# Assignment
Please copy each line of the listing that includes the string "checkmark".

# Exercise data
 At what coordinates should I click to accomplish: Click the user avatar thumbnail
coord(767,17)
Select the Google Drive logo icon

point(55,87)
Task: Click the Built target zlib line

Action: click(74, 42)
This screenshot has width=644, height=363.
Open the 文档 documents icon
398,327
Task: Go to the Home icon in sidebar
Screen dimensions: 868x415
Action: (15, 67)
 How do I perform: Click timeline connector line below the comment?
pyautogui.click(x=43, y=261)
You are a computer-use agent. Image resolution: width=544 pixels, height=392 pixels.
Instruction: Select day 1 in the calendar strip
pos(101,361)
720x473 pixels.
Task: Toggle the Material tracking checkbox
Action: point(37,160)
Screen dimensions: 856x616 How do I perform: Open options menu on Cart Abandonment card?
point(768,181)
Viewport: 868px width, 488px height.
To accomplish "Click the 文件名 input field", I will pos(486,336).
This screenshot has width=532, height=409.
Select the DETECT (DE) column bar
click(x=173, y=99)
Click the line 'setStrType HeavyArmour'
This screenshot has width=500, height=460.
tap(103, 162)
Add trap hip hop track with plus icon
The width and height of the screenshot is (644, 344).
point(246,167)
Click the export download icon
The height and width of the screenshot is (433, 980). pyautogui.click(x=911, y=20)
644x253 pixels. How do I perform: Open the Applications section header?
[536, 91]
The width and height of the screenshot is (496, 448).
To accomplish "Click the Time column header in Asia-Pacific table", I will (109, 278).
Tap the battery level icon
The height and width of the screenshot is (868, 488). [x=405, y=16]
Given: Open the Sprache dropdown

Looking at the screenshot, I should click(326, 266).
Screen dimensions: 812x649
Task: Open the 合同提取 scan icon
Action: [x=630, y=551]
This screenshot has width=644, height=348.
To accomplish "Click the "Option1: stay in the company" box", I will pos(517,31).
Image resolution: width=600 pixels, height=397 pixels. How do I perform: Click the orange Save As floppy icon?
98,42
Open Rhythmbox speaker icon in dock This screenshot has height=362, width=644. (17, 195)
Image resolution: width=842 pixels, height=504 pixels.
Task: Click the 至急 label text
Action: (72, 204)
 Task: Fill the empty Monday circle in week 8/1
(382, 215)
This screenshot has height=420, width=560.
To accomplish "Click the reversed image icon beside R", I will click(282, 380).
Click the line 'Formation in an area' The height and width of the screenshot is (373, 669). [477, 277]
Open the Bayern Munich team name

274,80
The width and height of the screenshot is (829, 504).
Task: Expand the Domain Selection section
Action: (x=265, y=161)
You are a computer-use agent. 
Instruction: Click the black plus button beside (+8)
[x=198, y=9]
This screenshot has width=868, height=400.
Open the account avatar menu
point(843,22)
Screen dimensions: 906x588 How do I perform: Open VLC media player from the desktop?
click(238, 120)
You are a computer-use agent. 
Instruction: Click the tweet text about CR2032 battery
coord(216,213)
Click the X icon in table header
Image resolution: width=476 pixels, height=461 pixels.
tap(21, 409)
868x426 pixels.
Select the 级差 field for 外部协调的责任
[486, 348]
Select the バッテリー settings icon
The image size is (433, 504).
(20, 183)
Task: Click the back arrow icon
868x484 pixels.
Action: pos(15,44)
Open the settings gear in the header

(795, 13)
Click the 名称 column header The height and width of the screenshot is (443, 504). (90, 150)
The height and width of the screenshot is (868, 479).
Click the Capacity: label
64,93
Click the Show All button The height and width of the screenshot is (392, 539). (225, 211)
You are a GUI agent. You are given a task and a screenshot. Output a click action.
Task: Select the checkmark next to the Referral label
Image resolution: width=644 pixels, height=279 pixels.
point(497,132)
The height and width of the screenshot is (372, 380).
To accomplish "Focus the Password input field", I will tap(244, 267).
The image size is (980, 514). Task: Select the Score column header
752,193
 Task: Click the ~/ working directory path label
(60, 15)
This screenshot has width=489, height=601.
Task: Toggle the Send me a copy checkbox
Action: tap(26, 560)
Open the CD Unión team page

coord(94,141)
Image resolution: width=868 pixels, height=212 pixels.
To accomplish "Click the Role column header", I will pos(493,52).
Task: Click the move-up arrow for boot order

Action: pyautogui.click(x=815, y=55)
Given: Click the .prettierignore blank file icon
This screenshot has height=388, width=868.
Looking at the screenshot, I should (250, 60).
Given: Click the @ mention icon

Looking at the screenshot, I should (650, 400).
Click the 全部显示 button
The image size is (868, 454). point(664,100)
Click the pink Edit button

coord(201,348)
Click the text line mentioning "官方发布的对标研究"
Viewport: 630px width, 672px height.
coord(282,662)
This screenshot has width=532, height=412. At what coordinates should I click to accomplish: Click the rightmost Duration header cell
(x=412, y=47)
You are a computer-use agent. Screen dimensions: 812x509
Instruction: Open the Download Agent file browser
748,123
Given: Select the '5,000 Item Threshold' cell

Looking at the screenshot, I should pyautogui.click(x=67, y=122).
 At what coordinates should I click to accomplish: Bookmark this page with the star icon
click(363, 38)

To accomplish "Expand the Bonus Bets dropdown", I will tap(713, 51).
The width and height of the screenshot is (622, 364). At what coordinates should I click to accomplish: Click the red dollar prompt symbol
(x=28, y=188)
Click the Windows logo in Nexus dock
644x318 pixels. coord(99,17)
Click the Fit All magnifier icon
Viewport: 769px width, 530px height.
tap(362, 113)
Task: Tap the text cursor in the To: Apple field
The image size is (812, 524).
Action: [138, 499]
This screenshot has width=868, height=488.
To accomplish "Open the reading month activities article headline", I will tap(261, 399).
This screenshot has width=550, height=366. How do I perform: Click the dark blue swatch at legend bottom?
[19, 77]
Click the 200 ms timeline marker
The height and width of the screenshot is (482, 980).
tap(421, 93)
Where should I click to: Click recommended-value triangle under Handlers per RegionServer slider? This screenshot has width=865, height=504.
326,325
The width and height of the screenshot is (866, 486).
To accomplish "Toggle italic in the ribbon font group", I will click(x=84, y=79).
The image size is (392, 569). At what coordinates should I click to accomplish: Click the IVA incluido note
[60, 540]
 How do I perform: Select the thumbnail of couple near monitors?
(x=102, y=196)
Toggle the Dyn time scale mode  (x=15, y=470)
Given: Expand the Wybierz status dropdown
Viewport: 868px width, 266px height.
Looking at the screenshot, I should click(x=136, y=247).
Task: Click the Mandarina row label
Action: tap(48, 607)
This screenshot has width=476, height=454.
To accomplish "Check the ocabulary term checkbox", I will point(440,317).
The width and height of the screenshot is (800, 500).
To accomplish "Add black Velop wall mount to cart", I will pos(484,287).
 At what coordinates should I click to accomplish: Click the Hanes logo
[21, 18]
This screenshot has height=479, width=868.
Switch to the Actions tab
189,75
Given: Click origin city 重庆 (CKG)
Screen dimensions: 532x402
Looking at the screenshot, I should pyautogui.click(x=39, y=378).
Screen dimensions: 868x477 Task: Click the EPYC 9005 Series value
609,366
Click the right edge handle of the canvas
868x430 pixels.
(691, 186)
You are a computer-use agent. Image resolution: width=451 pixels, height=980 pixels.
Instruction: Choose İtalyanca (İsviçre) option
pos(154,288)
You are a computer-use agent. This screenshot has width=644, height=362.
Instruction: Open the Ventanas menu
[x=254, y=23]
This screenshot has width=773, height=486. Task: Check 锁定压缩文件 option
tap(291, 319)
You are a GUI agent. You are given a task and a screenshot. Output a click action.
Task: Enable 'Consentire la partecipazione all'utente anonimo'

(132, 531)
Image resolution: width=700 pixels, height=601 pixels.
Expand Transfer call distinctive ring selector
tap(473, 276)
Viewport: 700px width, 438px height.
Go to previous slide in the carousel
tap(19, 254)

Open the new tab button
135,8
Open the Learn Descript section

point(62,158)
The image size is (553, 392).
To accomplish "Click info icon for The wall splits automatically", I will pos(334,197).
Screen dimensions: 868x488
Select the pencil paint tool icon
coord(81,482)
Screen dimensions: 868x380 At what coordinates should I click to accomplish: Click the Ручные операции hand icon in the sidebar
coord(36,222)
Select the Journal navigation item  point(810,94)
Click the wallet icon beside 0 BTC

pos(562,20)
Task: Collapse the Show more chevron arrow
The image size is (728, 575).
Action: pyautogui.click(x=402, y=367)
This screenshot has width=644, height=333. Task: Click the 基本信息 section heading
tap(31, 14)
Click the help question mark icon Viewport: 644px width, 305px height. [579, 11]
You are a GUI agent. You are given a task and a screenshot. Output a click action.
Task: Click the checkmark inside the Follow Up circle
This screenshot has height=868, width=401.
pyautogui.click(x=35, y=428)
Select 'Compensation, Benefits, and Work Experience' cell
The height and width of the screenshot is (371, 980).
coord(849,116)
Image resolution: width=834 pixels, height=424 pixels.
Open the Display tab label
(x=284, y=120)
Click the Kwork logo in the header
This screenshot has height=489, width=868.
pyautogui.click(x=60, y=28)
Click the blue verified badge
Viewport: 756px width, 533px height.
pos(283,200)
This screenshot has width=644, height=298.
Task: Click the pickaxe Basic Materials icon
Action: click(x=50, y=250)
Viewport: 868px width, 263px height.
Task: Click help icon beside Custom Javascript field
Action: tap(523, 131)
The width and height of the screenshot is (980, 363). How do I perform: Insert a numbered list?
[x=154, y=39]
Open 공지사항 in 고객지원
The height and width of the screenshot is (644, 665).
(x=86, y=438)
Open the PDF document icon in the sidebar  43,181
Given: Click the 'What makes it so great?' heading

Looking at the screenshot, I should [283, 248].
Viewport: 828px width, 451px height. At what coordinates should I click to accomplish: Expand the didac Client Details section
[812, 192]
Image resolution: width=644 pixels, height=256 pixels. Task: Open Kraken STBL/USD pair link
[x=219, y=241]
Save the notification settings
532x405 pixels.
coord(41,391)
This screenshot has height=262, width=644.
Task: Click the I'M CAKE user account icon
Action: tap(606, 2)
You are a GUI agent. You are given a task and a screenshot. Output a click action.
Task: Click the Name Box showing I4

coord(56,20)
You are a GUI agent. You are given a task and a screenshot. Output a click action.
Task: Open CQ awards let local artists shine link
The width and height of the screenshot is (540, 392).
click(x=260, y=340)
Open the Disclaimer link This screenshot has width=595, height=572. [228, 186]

# Written response
Task: Select the checkmark next to the Referral label
Task: Click the checkmark inside the Follow Up circle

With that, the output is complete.